**What you will do**
Filter the records below and copy out each line that contains the string "resolution", matching case exactly.

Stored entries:

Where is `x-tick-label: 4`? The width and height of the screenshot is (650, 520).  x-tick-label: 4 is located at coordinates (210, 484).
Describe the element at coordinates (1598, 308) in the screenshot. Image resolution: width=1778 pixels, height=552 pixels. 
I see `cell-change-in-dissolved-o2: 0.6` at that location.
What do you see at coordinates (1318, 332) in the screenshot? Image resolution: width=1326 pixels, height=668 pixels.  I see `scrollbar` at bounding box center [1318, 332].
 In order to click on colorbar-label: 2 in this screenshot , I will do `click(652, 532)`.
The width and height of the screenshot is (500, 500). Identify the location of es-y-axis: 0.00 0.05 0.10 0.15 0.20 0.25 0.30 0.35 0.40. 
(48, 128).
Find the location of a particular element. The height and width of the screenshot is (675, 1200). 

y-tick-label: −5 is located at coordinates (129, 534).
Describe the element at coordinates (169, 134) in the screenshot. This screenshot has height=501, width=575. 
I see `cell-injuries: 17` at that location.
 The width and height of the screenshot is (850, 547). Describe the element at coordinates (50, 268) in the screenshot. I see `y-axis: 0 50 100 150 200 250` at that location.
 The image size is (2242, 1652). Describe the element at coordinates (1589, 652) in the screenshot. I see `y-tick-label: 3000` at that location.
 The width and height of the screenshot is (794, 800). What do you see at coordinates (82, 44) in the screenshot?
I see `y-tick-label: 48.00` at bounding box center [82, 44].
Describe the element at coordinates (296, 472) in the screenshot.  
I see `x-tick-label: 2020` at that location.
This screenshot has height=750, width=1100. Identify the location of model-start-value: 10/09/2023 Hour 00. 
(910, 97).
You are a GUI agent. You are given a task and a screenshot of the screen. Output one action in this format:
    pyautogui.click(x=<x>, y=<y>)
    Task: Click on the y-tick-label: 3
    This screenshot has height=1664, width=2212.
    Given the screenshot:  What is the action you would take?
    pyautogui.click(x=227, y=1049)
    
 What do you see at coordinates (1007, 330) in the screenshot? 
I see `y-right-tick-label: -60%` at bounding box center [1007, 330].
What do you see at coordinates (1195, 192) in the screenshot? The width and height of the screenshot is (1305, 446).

**Task solution**
Describe the element at coordinates (1598, 308) in the screenshot. Image resolution: width=1778 pixels, height=552 pixels. 
What do you see at coordinates (1318, 332) in the screenshot? Image resolution: width=1326 pixels, height=668 pixels.  I see `scrollbar` at bounding box center [1318, 332].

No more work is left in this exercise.